Required work:
A. Decide whether each statement agrees with the passage about Beaton and Bonds, answering yes or no and quoting the deciding words: (i) Beaton filed a formal complaint about the shoving incident. (ii) The incident took place one hour before a game against the St. Louis Cardinals. (iii) Bonds apologized when the two spoke after the game.
B. In one to three sentences, explain why Beaton stayed in the clubhouse after Bonds told him to leave, as the passage about Beaton and Bonds gives it.
C. According to the passage about Beaton and Bonds, who broke up the shoving incident?

(Document extract begins)

On May 9, 1996, Beaton and Barry Bonds of the San Francisco Giants were involved in a shoving incident in the team's clubhouse one hour before a game against the St. Louis Cardinals, while Beaton was waiting to interview Robby Thompson. Bonds told Beaton to leave, when Beaton replied that according to Major League Baseball rules, 15 minutes remained to talk with players. Bonds then waved a finger in Beaton's face and shoved him in the chest, when the incident was broken up by members of the team's coaching staff and front office. They spoke again after the game and Beaton said, "He accused me of having an attitude", and that "I told him he went over the line by shoving me, but there was no apology". Bonds felt that the incident was overblown and stated that, "We don't have a problem. We like each other. It was a big joke — he just got whacked out". Beaton did not file any formal complaint about the incident, despite USA Today filing a grievance with the team.

Several years later, Beaton and Bonds were at the same baseball gathering, where Beaton was unable to get up from a chair due to Parkinson's disease symptoms. Bonds helped Beaton get to his feet, while others walked by. According to Beaton's wife, he never criticized Bonds again. As Beaton's medical condition worsened, he retired from journalism in 2006.

(Document extract ends)
(Dataset records begins)

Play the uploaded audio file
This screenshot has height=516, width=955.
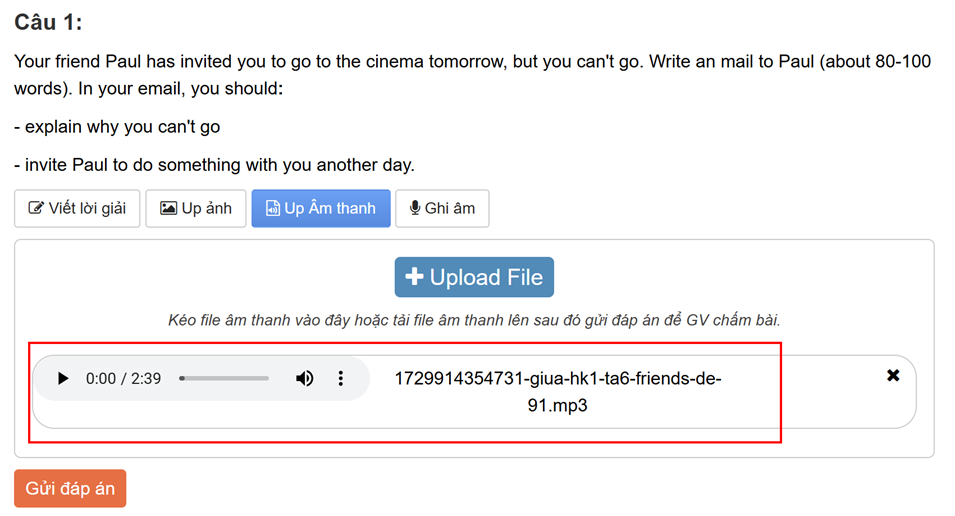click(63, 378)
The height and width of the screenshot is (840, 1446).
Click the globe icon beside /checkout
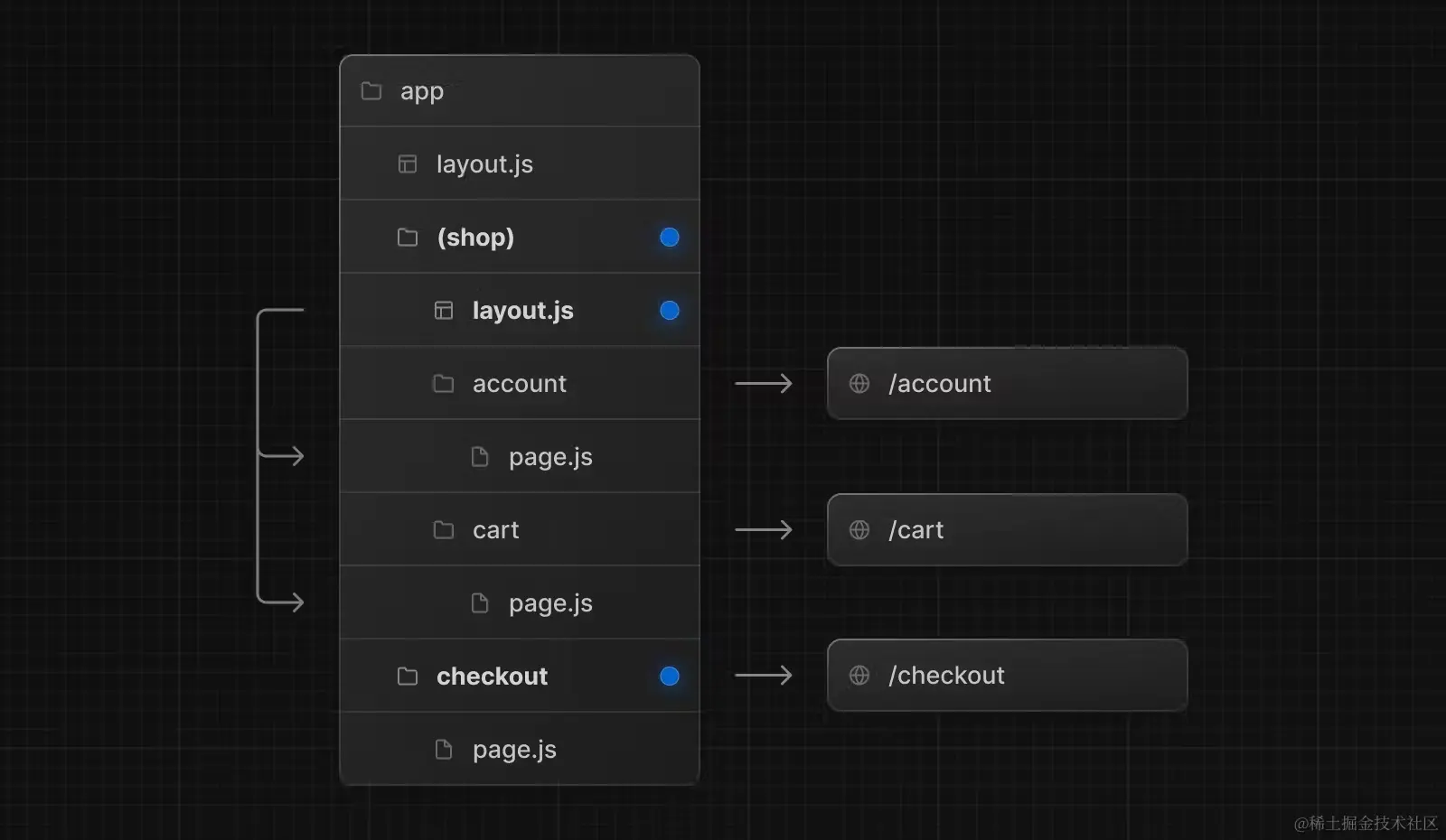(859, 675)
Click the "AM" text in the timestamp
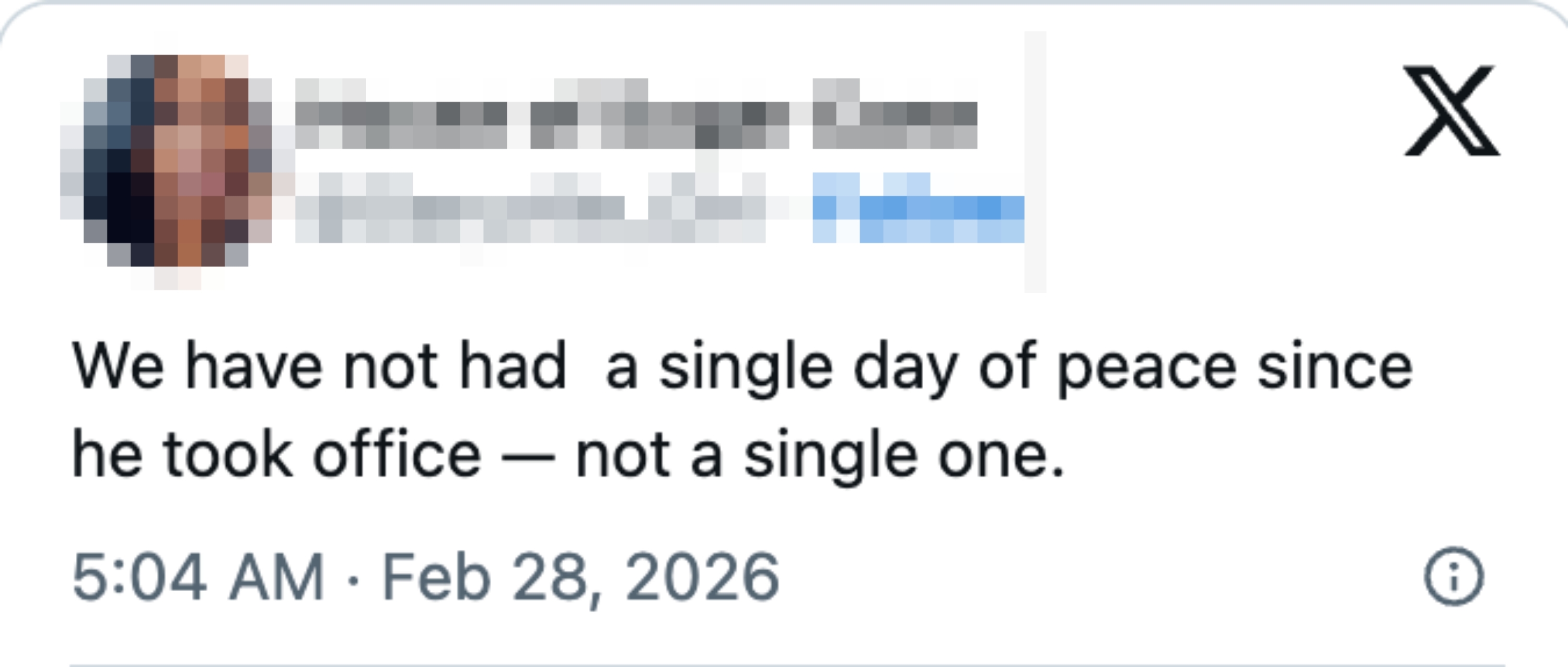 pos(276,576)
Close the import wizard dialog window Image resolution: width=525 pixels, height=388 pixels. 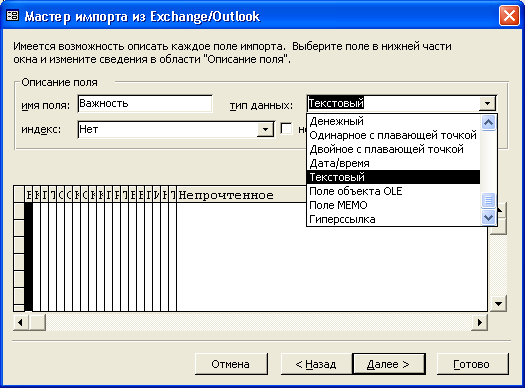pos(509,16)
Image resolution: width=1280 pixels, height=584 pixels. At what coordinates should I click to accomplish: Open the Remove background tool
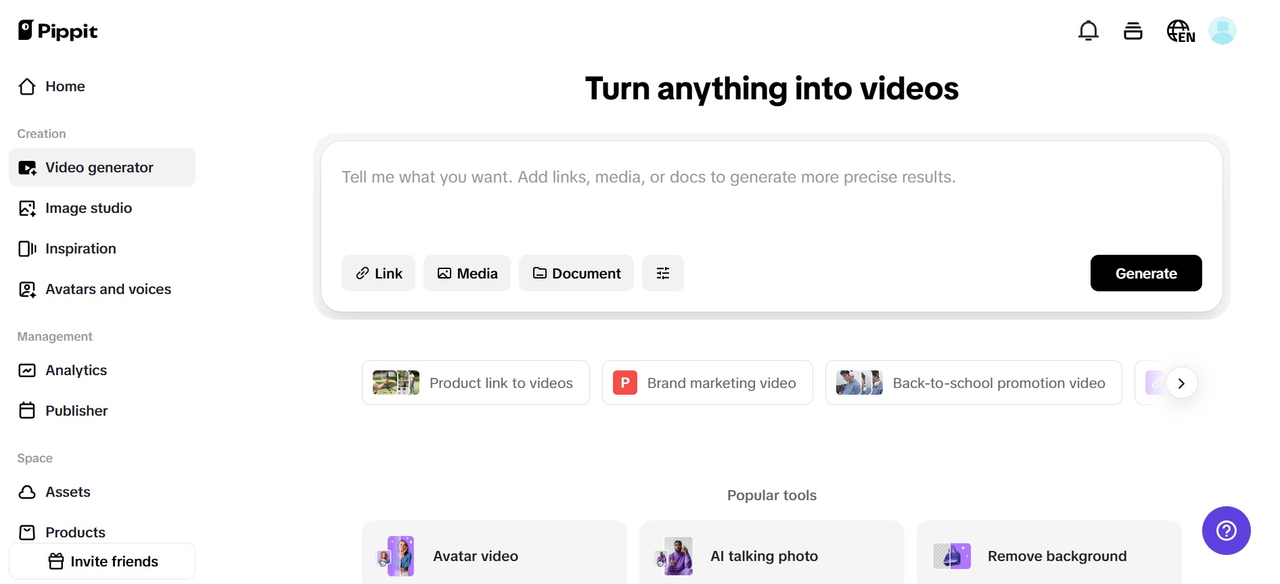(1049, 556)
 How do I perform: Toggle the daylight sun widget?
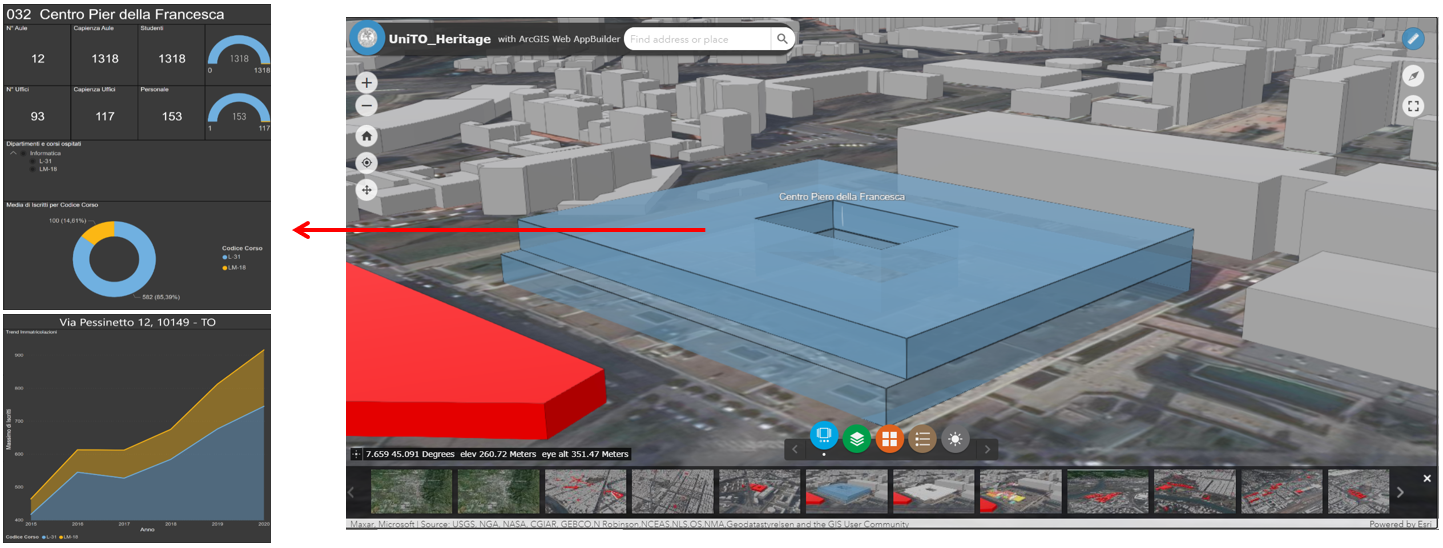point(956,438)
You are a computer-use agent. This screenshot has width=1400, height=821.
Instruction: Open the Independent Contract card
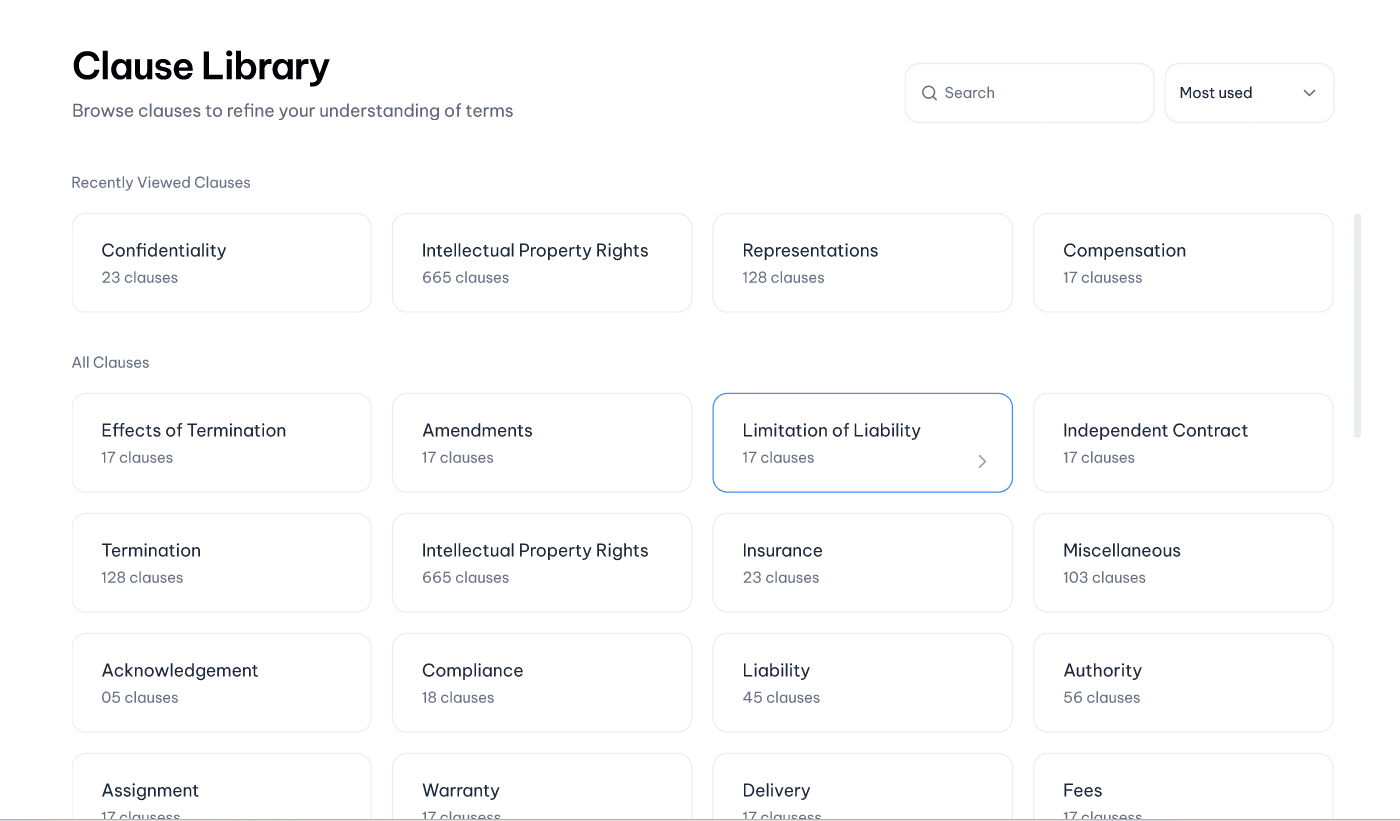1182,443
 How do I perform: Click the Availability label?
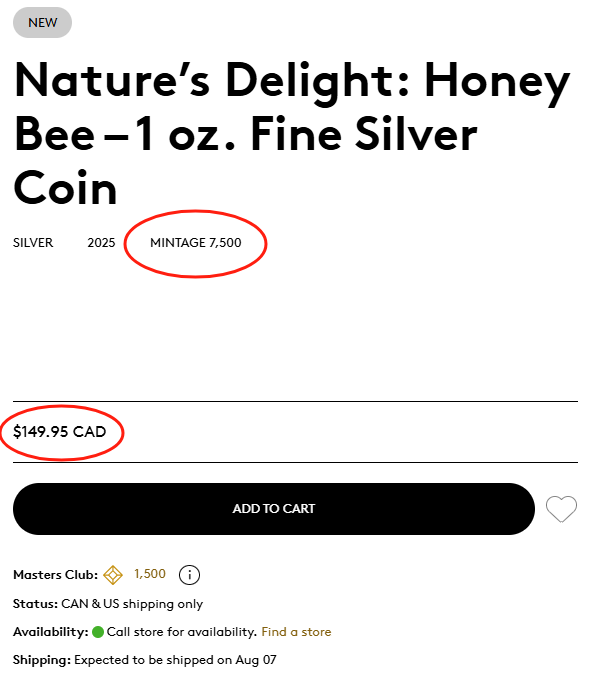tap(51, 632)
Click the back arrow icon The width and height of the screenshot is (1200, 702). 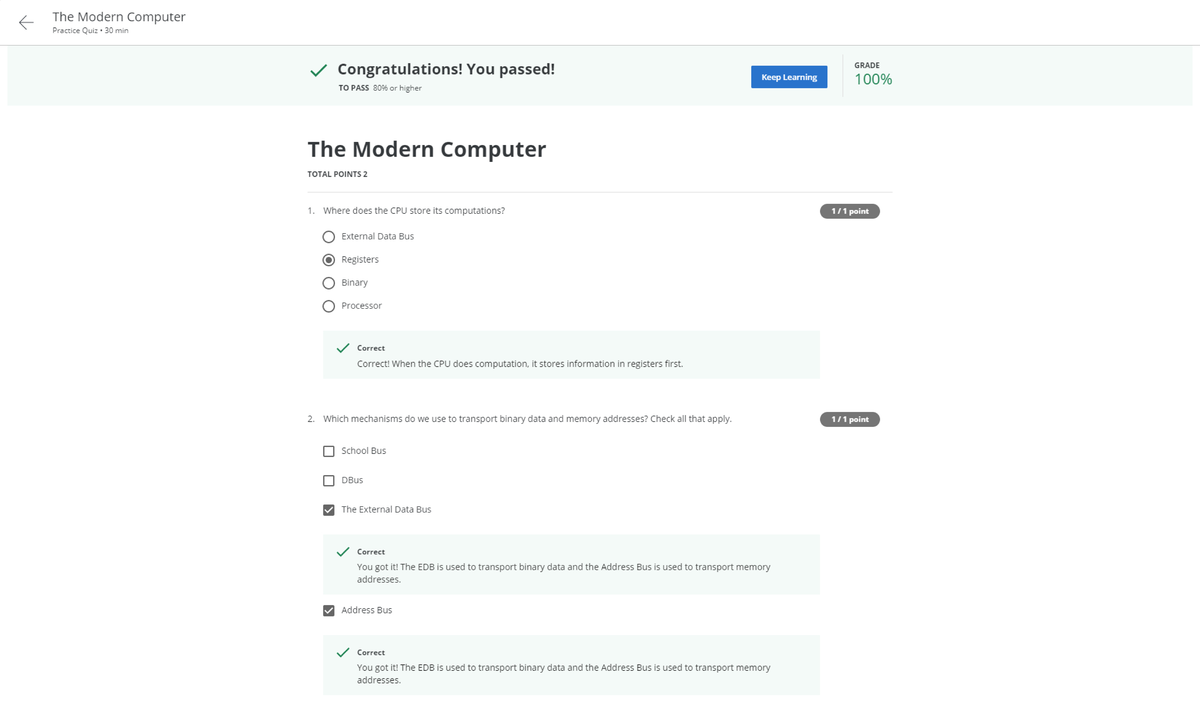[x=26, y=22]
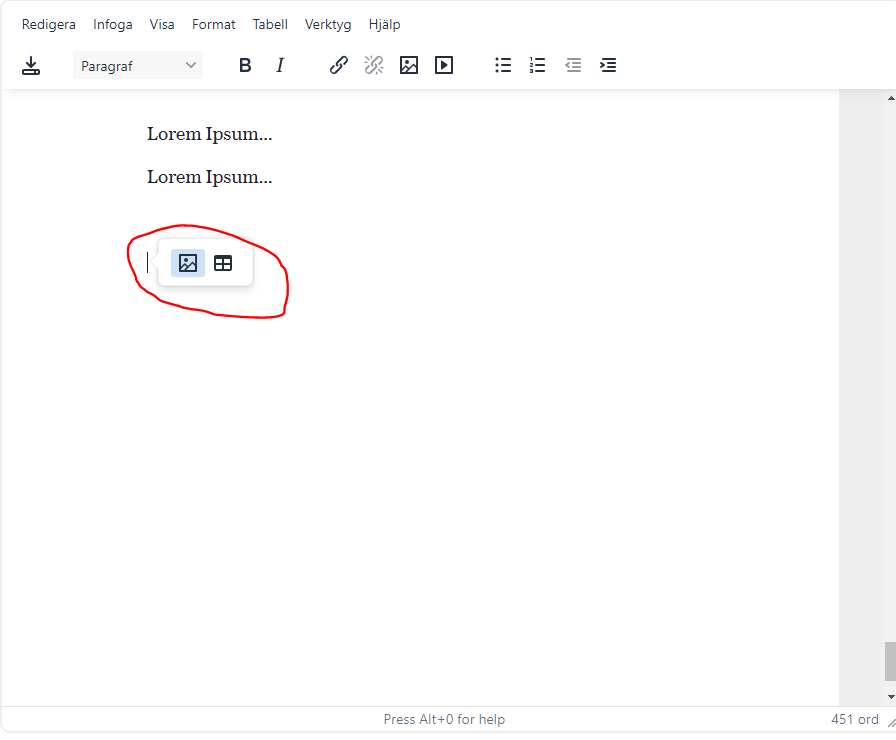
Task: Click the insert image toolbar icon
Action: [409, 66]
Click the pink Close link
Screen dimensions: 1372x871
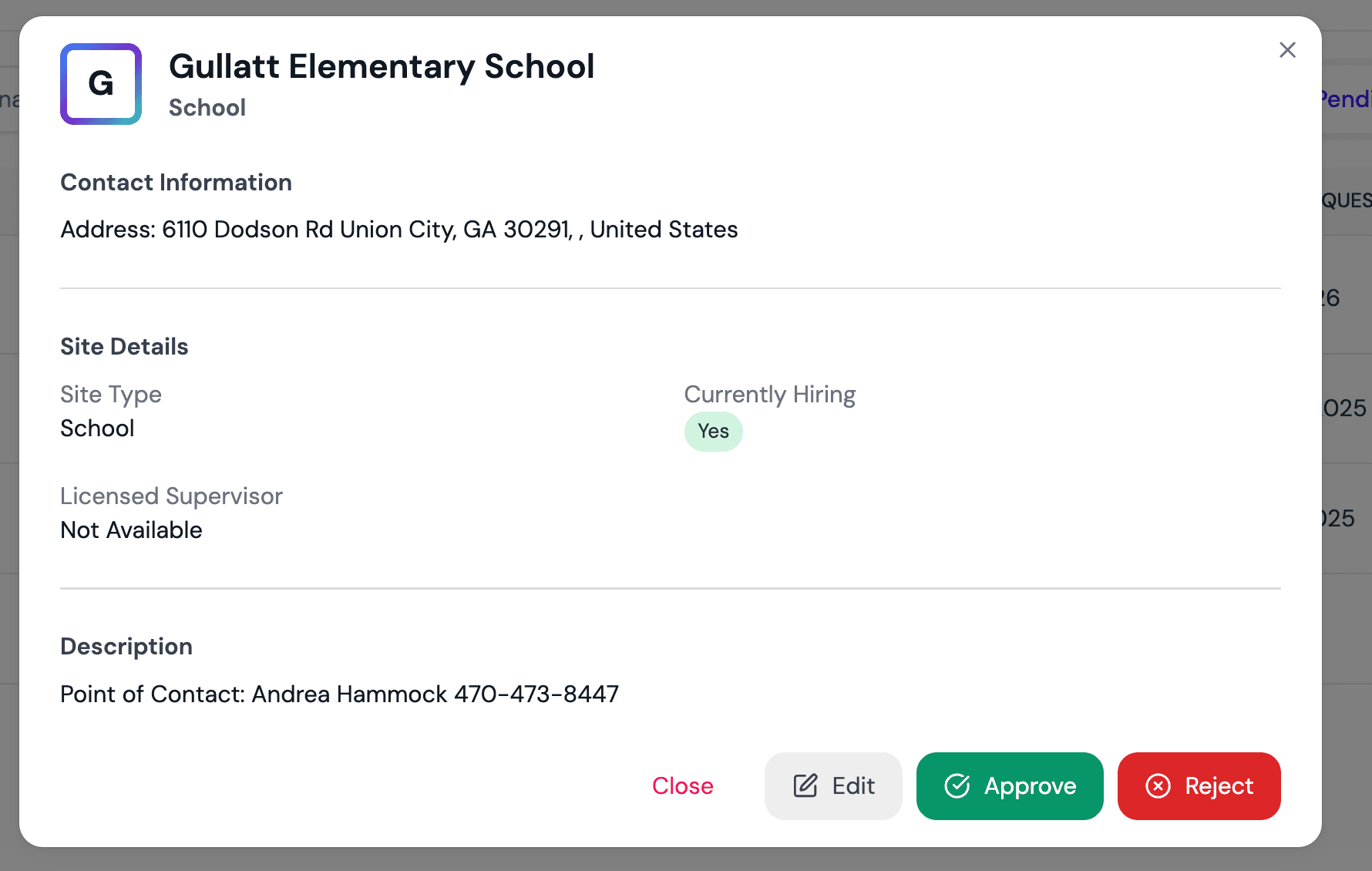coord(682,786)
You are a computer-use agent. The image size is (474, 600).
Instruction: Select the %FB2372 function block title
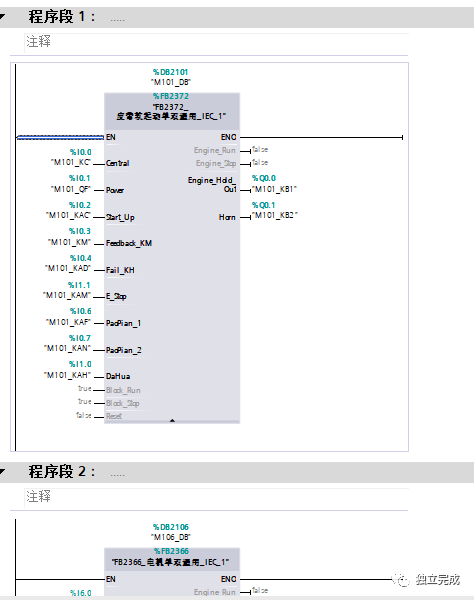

(Dataset records ends)

Expected responses:
A.
(i) No: "Beaton did not file any formal complaint about the incident"
(ii) Yes: "one hour before a game against the St. Louis Cardinals"
(iii) No: "but there was no apology"

B. Beaton told Bonds that Major League Baseball rules still allowed 15 more minutes to talk with players.

C. Members of the team's coaching staff and front office.